- [Text excerpt]
** Begin **
In Go City Limited, the First Tier Tax Tribunal (FTT) has considered the VAT position of sightseeing passes sold by the appellant.

The appellant, Go City Limited (Go City) sells two types of passes, the London Pass and the London Explorer Pass, both of which entitled the purchaser to enter various attractions and use certain forms of transport in London without further payment. The passes were sold at a price lower than the usual admittance price at the attractions and usually expired after a year from purchase. Go City treated the passes as multi-purpose vouchers with VAT due when the pass was used to gain access or entry to an attraction or transport. HMRC considered the passes to be tickets, which essentially means single-purpose vouchers with VAT due when the passes were sold by Go City. HMRC raised assessments for under-declared VAT. It did so on a protective basis to ensure certain VAT accounting periods did not fall out of time in terms of the statutory limits for correcting VAT accounting errors.

HMRC originally accepted that the supplies were of face value vouchers, but later changed its view. It raised assessments for the deemed under declarations. These were issued as protective assessments, essentially on a precautionary basis as the statutory time limit of assessments was approaching.

The FTT found in favour of Go City in that the passes were multi-purpose vouchers and not single purpose vouchers (tickets).

Further, the FTT also concluded the assessments issued by HMRC were invalid because, at the time they were raised, HMRC had not formed the view that the VAT returns were incorrect and did not have a reasonable basis for raising the assessments.

Comments

Go City Limited is an interesting case both from a vouchers and assessment powers perspective.

The VAT treatment of vouchers can be complex even though there are just the two for VAT purposes – the single purpose and the multi-purpose voucher. The distinction is important to make as VAT is due each time a single purpose voucher is sold whereas VAT is only due when a multi-purpose voucher is redeemed.

HMRC will often raise protective assessments to prevent VAT accounting periods in which they consider errors have been made, but perhaps are not fully quantified at that point, falling outside of the statutory time limits for assessments to be raised. HMRC’s powers of assessment are important, and it should not be assumed that protective assessments have been raised in accordance with those powers. In Go City Limited the protective assessments were found to be invalid because HMRC could not demonstrate that they had formed the reasonable view that there were errors in the periods assessed.

Please contact Sean McGinness, VAT Partner and National Tax Partner, if you deal with vouchers or if you are subject to a current HMRC enquiry and HMRC is suggesting it will issue a protective assessment.

The case of Kenthouse Properties Ltd (TC09250) (KPL) illustrates the importance of demonstrating intentions and taking VAT advice. Mr Ghafar purchased a commercial property in 2014, opted to tax and registered for VAT; his intention was to convert it into residential apartments. If structured appropriately, VAT would not have been a cost to the taxpayer.

In 2016 Mr Ghafar transferred the property to a company he set up, KPL, and the transfer was treated as a VAT-free transfer of a going concern (TOGC), but the TOGC conditions were not met and VAT of £183,000 was due. KPL then tried to recover the VAT from HMRC, but HMRC rejected the claim on the basis that KPL, who had completed the conversion works, had already made short-term exempt lets of the property and held no evidence that it intended to make zero rated sales of the new apartments. There was therefore no basis for VAT recovery.
** End **
- [Data lines]
** Begin **
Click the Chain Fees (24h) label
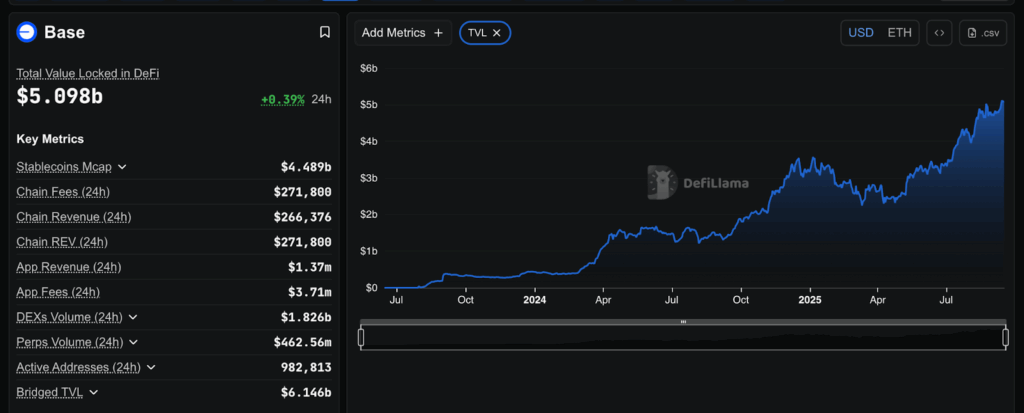 point(62,192)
** End **
- [Problems]
1. Rewrite the paragraph of the VAT case summary that begins "The appellant, Go City Limited (Go City) sells" as a short bulleted list, keeping its main facts.
2. Reproduce the stretch of the VAT case summary from "Further, the FTT" through "voucher is redeemed.", switching "reasonable basis" for "sound basis".
3. According to the VAT case summary, when did Go City's passes usually expire?

- [Solutions to the tasks]
1.
- Go City sells two passes, the London Pass and the London Explorer Pass. Each lets the buyer enter various London attractions and use certain transport without further payment.
- The passes cost less than the usual admittance prices and usually expired a year after purchase.
- Go City treated the passes as multi-purpose vouchers, with VAT due when a pass was used for access or entry.
- HMRC treated them as tickets, essentially single-purpose vouchers, with VAT due when Go City sold them.
- HMRC raised protective assessments for under-declared VAT so that certain accounting periods would not fall outside the statutory time limits for correcting errors.

2.
Further, the FTT also concluded the assessments issued by HMRC were invalid because, at the time they were raised, HMRC had not formed the view that the VAT returns were incorrect and did not have a sound basis for raising the assessments.

Comments

Go City Limited is an interesting case both from a vouchers and assessment powers perspective.

The VAT treatment of vouchers can be complex even though there are just the two for VAT purposes – the single purpose and the multi-purpose voucher. The distinction is important to make as VAT is due each time a single purpose voucher is sold whereas VAT is only due when a multi-purpose voucher is redeemed.

3. They usually expired a year after purchase.